Combo Opera!



The Metropolitan Opera is giving hundreds of performances of 25 works this season. We have all become spoiled by such an amazingly full schedule year after year, but it occurred to me that if the company were to consolidate elements of various operas and present half as many or less, the benefits would include more rehearsal time for each production and great savings on expenses for singers, sets, costumes, etc.

Here are some ideas for 10 "combo operas", each representing the melding of various works on the Met's 2006-2007 schedule.

Faust und Helena
Helen of Troy is a character in Boito's Mefistofele but not in Gounod's Faust, so why not borrow the character's scenes from Strauss's rarely performed Die Agyptische Helena and get her into the action of the far more popular French opera? Of course, this will add to the already lengthy running time of Faust, but that can be remedied cutting some of Gounod's over-familiar music - e.g., the "Jewel Song," "Salut, demeure," and that tired old soldiers' chorus.

Il Barbiere di Nurnberg
An Italian Barber moves to Germany and wins a singing contest, becoming the American Idol (German Idol? Italian Idol?) of his day.

Giulio Chenier
A time machine transports the Roman emperor Julius Caesar through time and space to France in the era of the Revolution. He still gets involved in nasty political intrigue and comes to a violent end at the guillotine (rather than being stabbed in the back).

Orfeo e Turandot
On the emotional rebound after the death of his girlfriend, a nice young man becomes obsessed with a woman who has some serious anger issues. Arias include: "Che faro senza mia testa?" ("What will I do without my head?")

Madama Gioconda
A Japanese geisha moves to Venice with her blind mother. She attracts the amorous attentions of a scary guy named Barnaba but chooses towed a handsome, young American naval lieutenant who's stationed in Italy. Unfortunately, that marriage doesn't work out very well...

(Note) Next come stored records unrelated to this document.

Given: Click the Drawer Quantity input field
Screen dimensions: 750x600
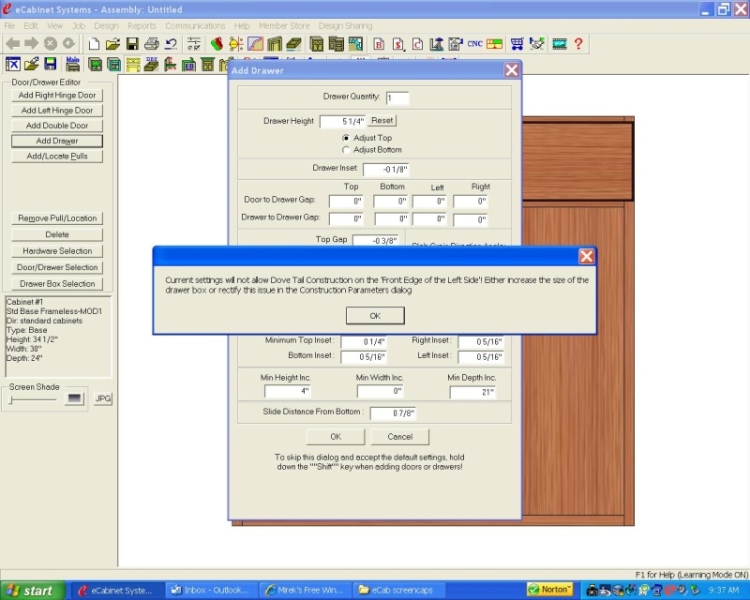Looking at the screenshot, I should (397, 98).
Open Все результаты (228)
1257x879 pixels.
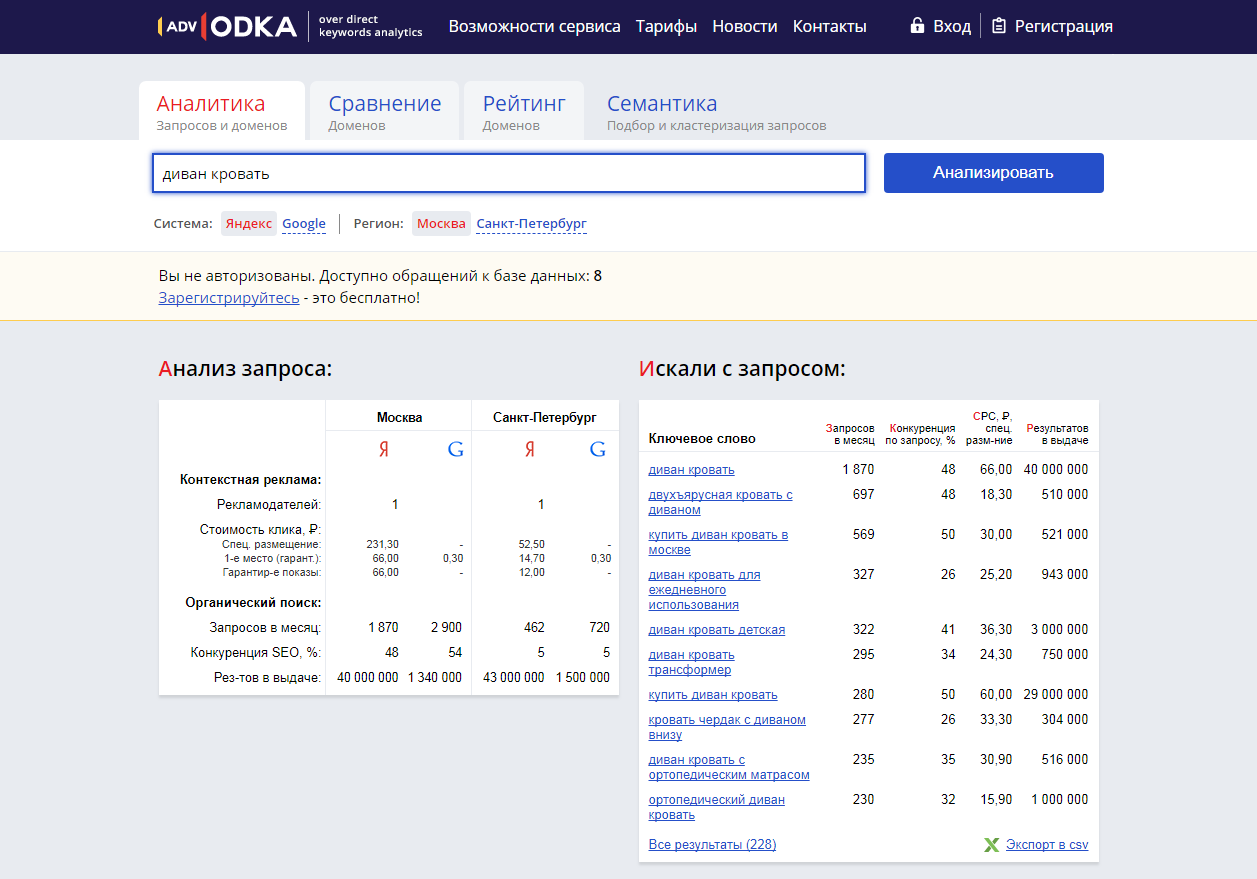[711, 844]
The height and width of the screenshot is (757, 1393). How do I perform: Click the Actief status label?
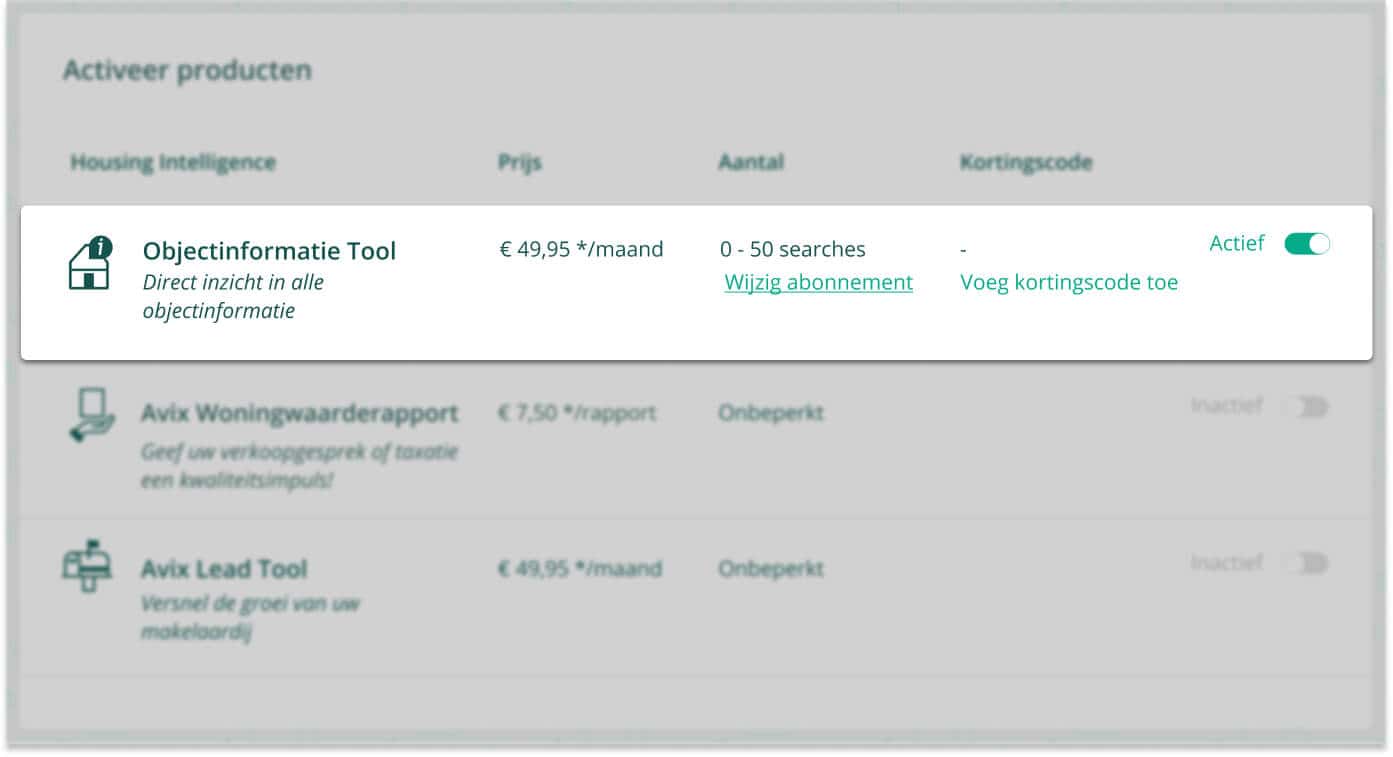(x=1237, y=243)
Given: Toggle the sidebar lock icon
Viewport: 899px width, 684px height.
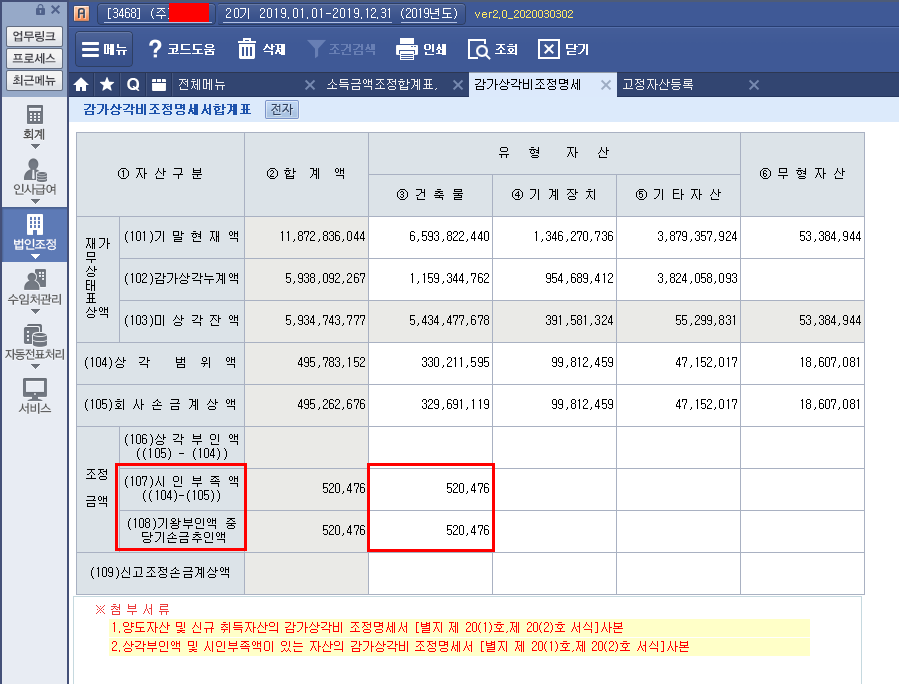Looking at the screenshot, I should pyautogui.click(x=40, y=10).
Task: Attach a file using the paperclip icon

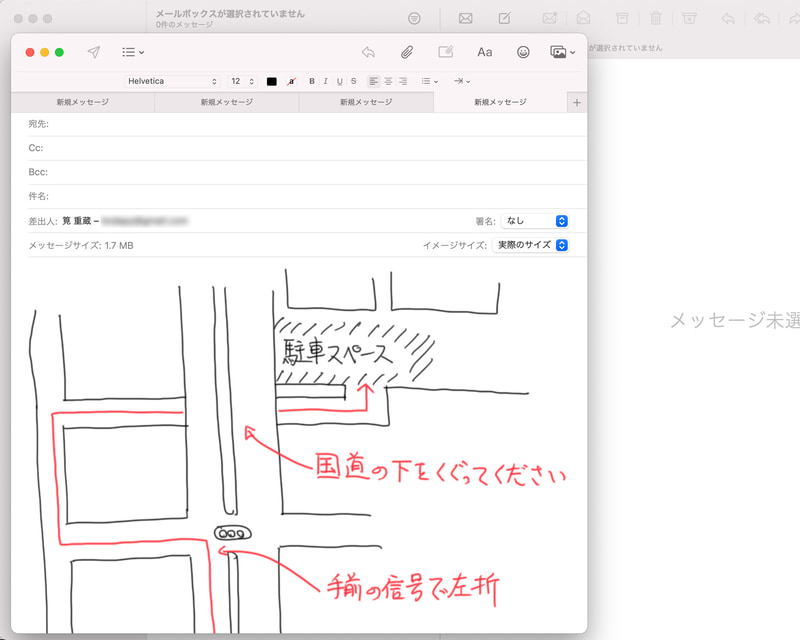Action: [x=406, y=52]
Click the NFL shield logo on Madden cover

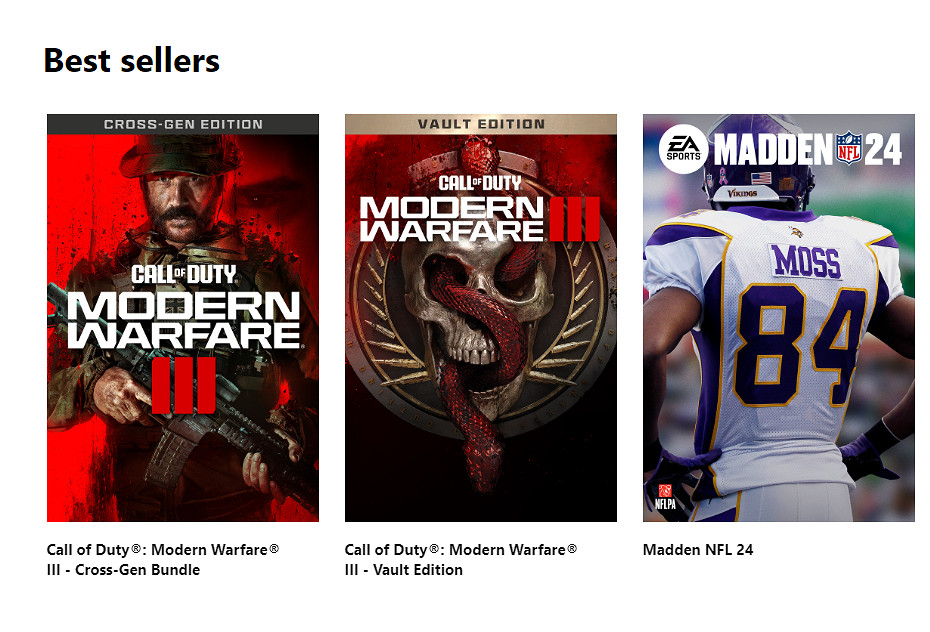849,148
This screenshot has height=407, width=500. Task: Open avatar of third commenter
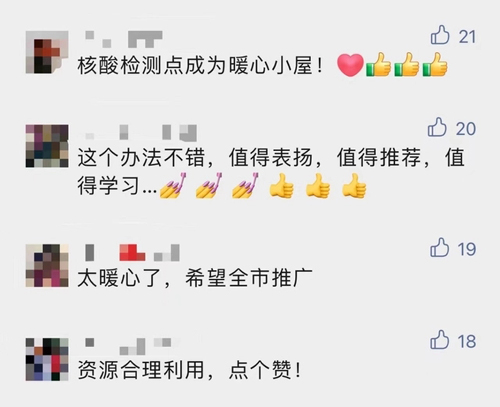(47, 266)
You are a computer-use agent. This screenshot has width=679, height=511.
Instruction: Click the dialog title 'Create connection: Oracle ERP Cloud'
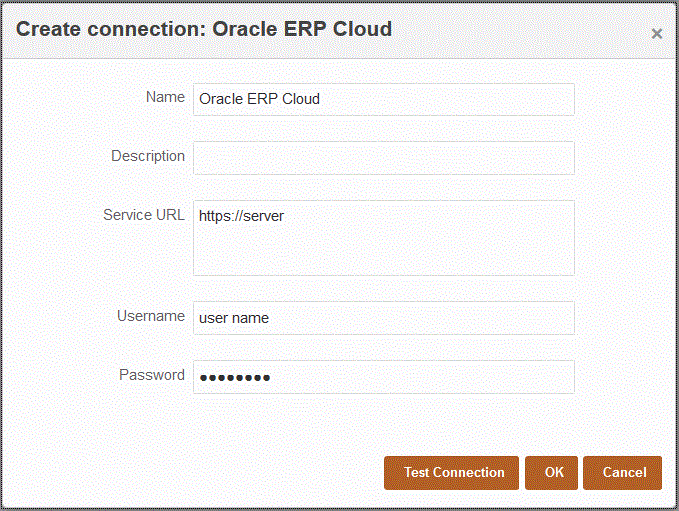pyautogui.click(x=204, y=29)
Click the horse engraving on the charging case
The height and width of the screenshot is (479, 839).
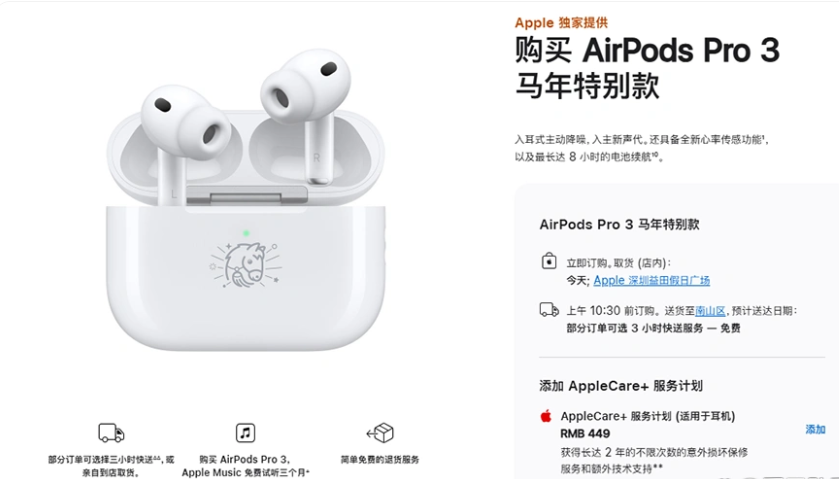(x=245, y=265)
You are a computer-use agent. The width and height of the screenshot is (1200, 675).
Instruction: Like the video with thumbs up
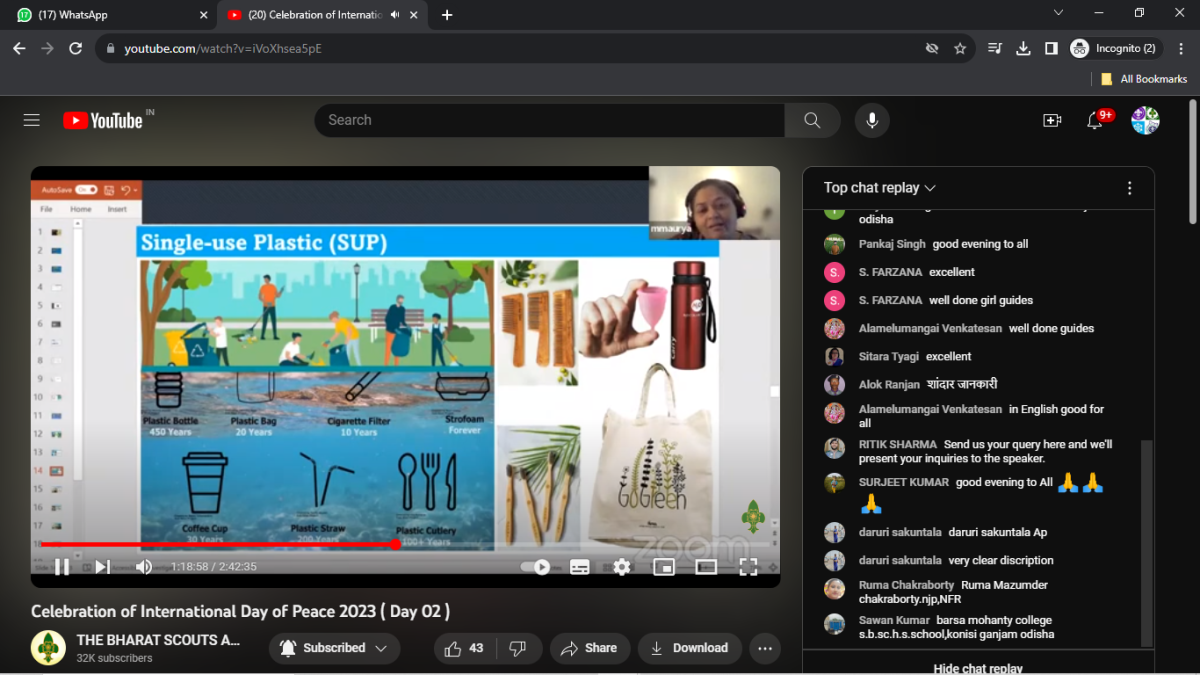(x=454, y=648)
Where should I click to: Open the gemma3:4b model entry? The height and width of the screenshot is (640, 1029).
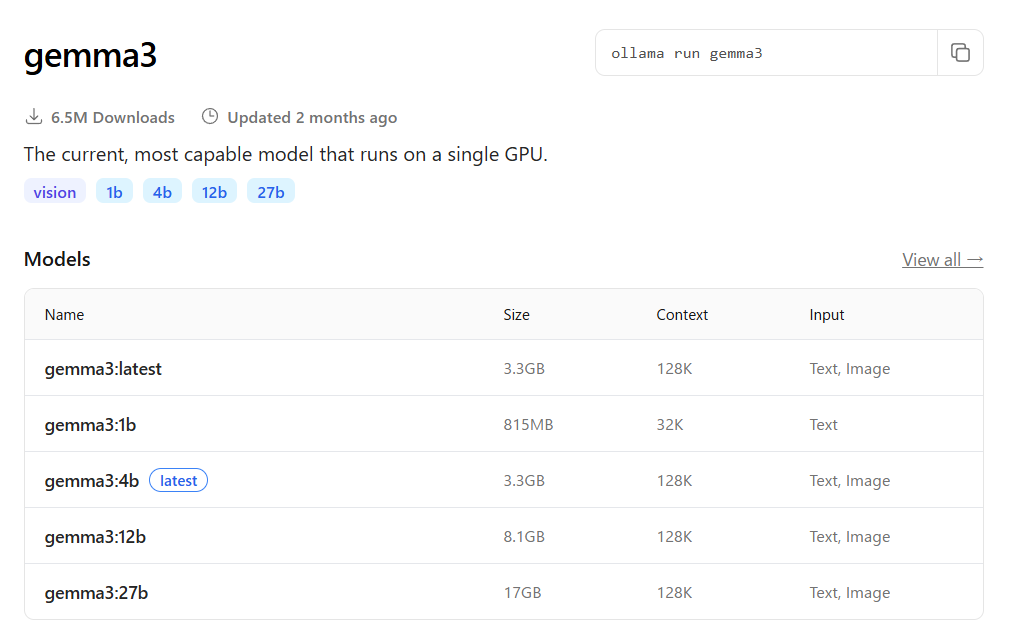92,481
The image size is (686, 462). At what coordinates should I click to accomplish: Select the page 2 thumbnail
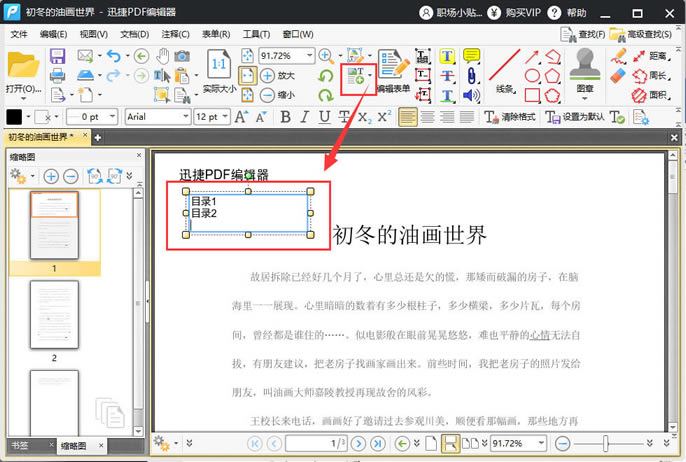[54, 313]
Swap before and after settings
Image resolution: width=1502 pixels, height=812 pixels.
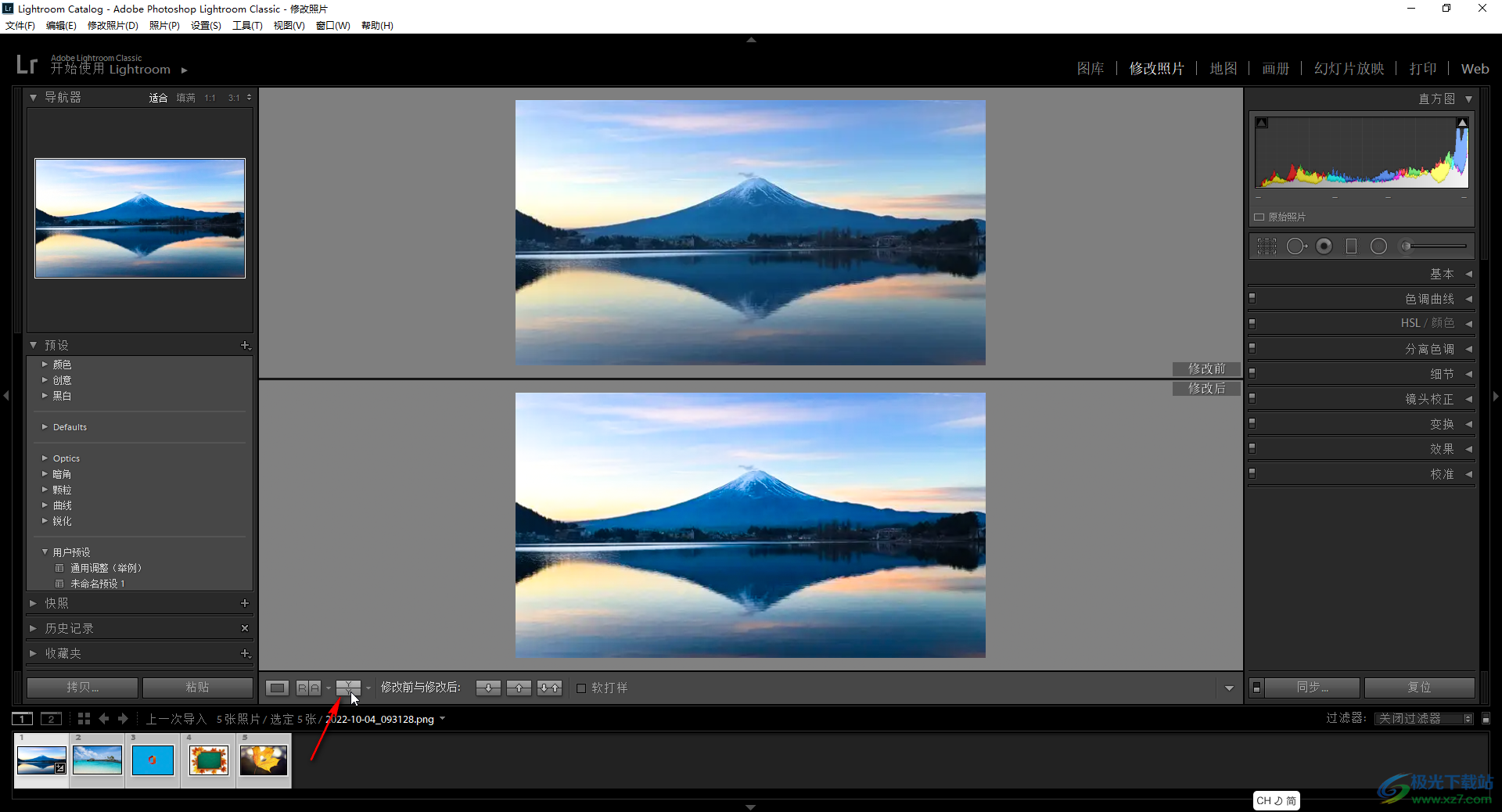coord(550,688)
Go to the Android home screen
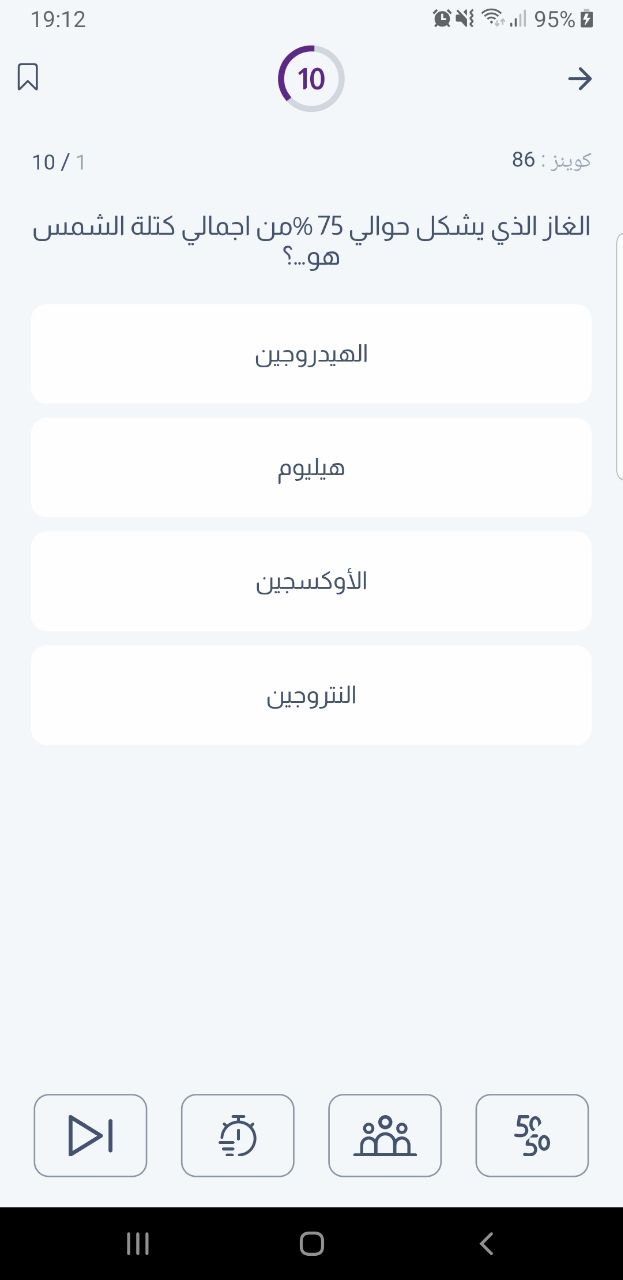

Il Tabarro di Suor Angelica e Gianni Schicchi
Why not combine the three short operas of Puccini's Il Trittico into a single one-act work? In Paris, a horny young woman who's cheating on her much older husband seeks a way out of her unhappy marriage by plotting to secure an inheritance from her dying uncle -- but the plan goes awry, her husband murders her lover, and she retreats from the world by entering a convent.

Tosca e Gilda
In Sicily, two friends -- one a prima donna, the other the virginal daughter of a hunchbacked fool -- are unlucky in their respective relationships with a painter and a nobleman. Things work out so badly that the singer jumps off a roof and the virgin is stabbed and stuffed in a sack. Their deaths are investigated by a sadistic chief of police.

Canio and Nedda and Papageno and Papagena
The world's first opera about wife swapping! Set to delightful music by Mozart for the first two, largely comic acts and much darker music by Leoncavallo for acts three and four, when jealousy rears its ugly head.

Mimi: La traviata
The heroines of Puccini's La Bohème and Verdi's La traviata both famously die of consumption, so let us consolidate these two masterpieces. In the combo opera, a poor, sick seamstress who lives in a Parisian garret abandons her lover, a handsome but penniless poet, to become the kept woman of a rich baron; but she ruins that setup when she begins an affair with another cute young guy, whose father is horrified that his son has become involved with such a floozy. Musical highlights include "Si, mi chiamano Violetta" and "Dite alla putana."

Rinuccio, Mario, e Turriddu
In this erotically charged opera, three gorgeous young Italian men find themselves in a gay love triangle. With an eye toward the box office, the opera includes several sex scenes and lots of gratuitous nudity. Music by Puccini (Acts I & II) and Mascagni (Act III), libretto by Terrence McNally. Production by Franco Zeffirelli, with special attention to casting.

(I was unable to come up with halfway amusing ideas on how to combine Don Carlo, Eugene Onegin, The First Emperor, or Simon Boccanegra with each other or with any other opera, so please feel free to do so yourself.)